Рафаэль разорвал письмо на клочки. Стража, наверное, не лишилась ума, как все остальные. До лекции оставалось еще полчаса. Тем временем он решил собрать такой отряд, который способен будет разгромить весь город. И, быстро повернувшись, он вышел из дома.

– Кого Бог хочет погубить, у того отнимает разум, – грустно крикнул он Филимону. – Оставайся тут и задержи ее. Попытайся в последний раз! Схвати лошадей под уздцы, если сможешь. Я вернусь через десять минут!

За садами тянулся двор замка, соединявшийся с музеем многочисленными проходами. О, если бы увидеть Ореста или вовремя предупредить стражу!..

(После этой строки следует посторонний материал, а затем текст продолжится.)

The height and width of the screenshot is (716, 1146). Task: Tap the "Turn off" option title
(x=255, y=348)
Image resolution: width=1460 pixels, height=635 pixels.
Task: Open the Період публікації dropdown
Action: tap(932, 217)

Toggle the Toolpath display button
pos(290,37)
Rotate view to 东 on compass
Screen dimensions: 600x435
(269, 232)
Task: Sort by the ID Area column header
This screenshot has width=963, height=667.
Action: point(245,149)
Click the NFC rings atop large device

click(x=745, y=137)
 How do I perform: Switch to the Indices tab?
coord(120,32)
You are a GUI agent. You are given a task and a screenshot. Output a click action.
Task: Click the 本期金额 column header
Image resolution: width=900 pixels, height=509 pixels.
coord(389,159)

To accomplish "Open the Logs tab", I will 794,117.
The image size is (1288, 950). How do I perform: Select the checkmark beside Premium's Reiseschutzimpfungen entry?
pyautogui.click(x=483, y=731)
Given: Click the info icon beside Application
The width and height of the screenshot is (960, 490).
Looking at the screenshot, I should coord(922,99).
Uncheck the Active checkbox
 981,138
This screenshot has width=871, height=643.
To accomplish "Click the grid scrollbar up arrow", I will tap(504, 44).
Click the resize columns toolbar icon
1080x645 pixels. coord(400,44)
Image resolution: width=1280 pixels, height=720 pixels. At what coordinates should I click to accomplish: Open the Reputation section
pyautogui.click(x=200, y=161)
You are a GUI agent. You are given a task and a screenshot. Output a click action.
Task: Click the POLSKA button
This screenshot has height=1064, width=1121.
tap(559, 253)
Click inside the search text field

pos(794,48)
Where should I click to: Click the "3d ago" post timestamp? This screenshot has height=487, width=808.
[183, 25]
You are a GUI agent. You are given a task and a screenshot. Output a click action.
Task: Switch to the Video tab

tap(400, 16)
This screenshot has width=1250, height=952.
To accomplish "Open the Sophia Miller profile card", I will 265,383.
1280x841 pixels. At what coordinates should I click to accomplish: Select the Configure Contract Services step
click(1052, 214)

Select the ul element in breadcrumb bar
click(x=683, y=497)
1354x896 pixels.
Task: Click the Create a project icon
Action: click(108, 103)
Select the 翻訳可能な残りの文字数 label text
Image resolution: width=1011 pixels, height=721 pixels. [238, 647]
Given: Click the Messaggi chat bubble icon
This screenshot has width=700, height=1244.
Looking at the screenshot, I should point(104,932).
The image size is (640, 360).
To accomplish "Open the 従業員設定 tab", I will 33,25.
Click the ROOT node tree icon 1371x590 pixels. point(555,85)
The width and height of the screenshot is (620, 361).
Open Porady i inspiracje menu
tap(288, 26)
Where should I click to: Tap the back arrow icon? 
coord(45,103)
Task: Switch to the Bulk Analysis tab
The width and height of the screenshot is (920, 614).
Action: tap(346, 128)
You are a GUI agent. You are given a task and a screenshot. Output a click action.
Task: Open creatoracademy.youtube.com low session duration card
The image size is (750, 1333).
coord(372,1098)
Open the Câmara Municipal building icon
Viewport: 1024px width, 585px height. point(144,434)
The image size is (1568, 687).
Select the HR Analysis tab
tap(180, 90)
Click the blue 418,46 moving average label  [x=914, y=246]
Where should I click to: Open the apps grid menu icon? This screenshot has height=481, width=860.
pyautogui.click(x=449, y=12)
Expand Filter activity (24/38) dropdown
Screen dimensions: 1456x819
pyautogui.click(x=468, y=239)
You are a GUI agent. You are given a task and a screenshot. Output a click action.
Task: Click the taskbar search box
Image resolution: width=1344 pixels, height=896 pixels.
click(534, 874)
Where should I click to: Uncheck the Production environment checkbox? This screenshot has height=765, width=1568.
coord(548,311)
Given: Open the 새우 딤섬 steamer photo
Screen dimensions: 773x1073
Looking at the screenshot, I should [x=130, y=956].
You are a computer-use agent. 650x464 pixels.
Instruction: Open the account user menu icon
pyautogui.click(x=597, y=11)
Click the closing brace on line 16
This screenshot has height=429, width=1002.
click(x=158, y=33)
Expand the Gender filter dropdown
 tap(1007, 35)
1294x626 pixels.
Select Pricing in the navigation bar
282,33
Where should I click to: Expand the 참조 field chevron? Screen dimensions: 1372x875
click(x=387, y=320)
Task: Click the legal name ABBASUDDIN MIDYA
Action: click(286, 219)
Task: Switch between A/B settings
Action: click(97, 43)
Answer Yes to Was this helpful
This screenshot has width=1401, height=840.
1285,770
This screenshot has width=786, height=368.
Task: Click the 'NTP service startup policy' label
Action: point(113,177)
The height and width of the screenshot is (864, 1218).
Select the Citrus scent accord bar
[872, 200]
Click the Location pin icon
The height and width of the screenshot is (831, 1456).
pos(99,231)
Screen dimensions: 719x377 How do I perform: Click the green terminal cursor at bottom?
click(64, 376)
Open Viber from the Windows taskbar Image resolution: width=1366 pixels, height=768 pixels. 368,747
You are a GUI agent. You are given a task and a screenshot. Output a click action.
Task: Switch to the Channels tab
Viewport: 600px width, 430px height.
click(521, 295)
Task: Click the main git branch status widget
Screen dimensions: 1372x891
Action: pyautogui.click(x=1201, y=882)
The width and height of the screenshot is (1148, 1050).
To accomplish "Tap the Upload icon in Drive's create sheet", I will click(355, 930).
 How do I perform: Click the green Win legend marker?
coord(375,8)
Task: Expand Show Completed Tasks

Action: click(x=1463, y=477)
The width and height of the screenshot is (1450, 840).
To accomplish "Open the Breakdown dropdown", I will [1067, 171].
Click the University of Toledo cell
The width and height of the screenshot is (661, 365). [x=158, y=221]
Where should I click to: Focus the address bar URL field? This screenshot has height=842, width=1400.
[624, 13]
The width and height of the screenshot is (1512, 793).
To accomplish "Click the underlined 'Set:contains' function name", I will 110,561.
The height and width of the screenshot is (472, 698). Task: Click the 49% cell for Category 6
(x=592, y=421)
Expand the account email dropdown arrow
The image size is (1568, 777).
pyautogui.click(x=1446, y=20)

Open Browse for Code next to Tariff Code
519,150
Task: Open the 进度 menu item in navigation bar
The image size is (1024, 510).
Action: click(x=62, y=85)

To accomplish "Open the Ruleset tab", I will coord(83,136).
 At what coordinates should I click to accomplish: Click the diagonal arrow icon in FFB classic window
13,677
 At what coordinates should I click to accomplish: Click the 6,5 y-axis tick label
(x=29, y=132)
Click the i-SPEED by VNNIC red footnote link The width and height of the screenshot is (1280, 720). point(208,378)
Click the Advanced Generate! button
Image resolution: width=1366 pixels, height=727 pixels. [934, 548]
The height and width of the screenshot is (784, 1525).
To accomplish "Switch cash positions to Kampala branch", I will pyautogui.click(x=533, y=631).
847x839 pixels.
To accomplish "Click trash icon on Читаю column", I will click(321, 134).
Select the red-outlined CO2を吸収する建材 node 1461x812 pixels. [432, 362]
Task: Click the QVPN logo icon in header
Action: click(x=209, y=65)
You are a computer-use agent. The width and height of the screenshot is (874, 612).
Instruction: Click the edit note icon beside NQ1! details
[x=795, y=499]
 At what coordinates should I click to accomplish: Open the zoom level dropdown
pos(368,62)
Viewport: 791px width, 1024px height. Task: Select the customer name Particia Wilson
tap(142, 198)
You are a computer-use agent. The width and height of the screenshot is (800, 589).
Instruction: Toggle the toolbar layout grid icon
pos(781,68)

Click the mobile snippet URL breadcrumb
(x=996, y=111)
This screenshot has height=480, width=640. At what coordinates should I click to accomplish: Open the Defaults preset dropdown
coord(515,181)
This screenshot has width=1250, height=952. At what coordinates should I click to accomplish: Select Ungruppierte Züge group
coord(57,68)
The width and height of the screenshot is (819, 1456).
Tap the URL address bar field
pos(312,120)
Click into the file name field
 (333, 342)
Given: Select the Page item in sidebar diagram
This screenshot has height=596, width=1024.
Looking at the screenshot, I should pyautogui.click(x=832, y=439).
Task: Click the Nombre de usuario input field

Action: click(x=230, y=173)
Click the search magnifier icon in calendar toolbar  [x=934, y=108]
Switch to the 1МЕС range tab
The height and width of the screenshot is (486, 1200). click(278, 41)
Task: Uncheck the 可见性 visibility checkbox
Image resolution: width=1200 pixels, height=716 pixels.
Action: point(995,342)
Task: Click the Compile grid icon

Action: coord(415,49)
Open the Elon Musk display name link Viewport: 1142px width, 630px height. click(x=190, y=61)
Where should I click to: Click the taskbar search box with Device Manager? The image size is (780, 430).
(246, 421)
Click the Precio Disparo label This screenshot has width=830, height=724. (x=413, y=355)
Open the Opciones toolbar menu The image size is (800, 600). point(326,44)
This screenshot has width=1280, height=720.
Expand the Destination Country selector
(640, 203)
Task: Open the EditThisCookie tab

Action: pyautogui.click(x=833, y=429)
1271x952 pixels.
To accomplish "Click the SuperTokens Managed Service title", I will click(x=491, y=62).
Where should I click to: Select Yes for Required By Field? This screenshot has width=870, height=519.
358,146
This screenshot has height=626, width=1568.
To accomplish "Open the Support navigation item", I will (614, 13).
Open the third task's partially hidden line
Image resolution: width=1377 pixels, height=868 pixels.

Он спешил по дорожкам, минуя беседки, покинутые боязливыми горожанами и, дойдя до ближайших ворот, с ужасом убедился, что они заперты и крепко заделаны изнутри. В тревоге он бросился к следующим, но и те были заперты. Тут он все понял и пришел в отчаяние. Стража ожидала покушений на музей, составлявший красоту и гордость Александрии, и, дабы сосредоточить все свои силы на возможно меньшем пространстве, уничтожила всякое сообщение с садами. Но, быть может, двери, ведущие из самого музея прямо во двор оставались еще открытыми? Он нашел вход и по давно знакомому коридору бросился к калитке, через которую вместе с Орестом проходил несчетное число раз. Калитка была заперта. Он стучал, шумел, но тщетно, – никто не отвечал. Он пытался взломать другую дверь. Кругом царило молчание и пустота. Он побежал по лестнице, надеясь дозваться солдат через окно. Но предусмотрительные воины заперли и заставили все проходы в верхние этажи правого флигеля, чтобы и с этой стороны не оставить дворец открытым. Куда же теперь? Назад? А потом? Его дыхание прерывалось, в горле пересохло, лицо горело точно от жгучего порыва самума, тело тряслось, как в лихорадке. Обычное присутствие духа совершенно покинуло его: над ним как будто тяготели зловещие чары. Не сон ли это? Неужто он осужден постоянно, всю жизнь, блуждать по этим хоромам мертвецов, чтобы искупить грехи, познанные и совершенные в них? Впервые его разум словно помутился. Он ничего не мог сообразить и только ощущал приближение чего-то страшного, которое он должен, но не может предотвратить. Где он теперь? В маленькой комнате, смежной с большой залой… Как часто болтал он тут е ней, окидывая взором маяк и Средиземное море… Но что за рев там внизу, на улице?

Необъятное море воющих человеческих голов раскинулось до самой гавани и испускало громовой клич: «Бог и богоматерь!» Кириллова чернь сорвалась с цепи… Рафаэль отскочил от окна и бросился как безумный – куда? Этого он не понимал, да так и не понял до самой своей смерти.